Para além de várias entidades civis, estarão no evento vários familiares de Max, incluindo três dos seus bisnetos que pela primeira vez visitam a Madeira.

«Max – Percurso e Vida Artística» o livro agora editado, traça a longa carreira de Maximiano de Sousa desde o Funchal dos anos 30, até à sua última atuação realizada no Teatro São Luiz em Lisboa, no dia 12 de Abril de 1980.

Do extenso espólio documental e fotográfico do artista Maximiano de Sousa «Max», foram seleccionadas várias temáticas que compõem o trabalho de pesquisa que se iniciou em 2018.

Durante três anos foi possível compilar, organizar e sistematizar com base no acervo doado à Região Autónoma da Madeira pela família de Maximiano de Sousa (mas também a partir da imprensa escrita, nacional e internacional) vários trabalhos: Biografia Artística, Livro de Canções (repertório), Coleção de Postais (temáticos: Max no Music Hall, Max no Teatro de Revista, Max no Fado, Max na divulgação da Viola de Arame e Traje Regional Madeirense), Levantamento Discográfico e Levantamento de Programas Radiofónicos (arquivo da Emissora nacional).

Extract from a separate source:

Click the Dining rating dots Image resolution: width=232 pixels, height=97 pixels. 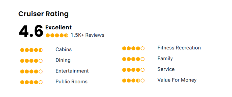tap(31, 61)
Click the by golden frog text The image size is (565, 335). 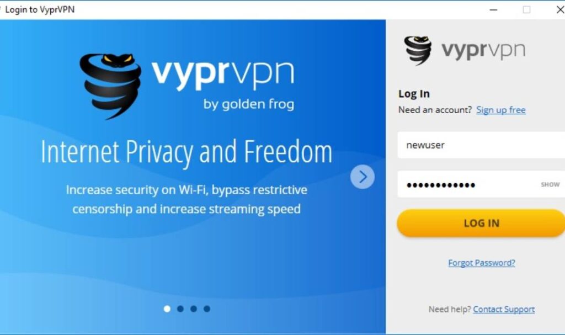249,104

Foi ainda reunida toda a documentação, pessoal e profissional (o que incluiu contratos, cartas de recomendação, pedidos de colaboração artística, cartas de agradecimento, certidões, carteiras profissionais, passaportes, entre outros). Esta última etapa serviu também o propósito da comunicação do artista «Max», enquanto figura pública com o meio artístico, social e cultural do seu tempo, refere uma nota da Quinta Vigia.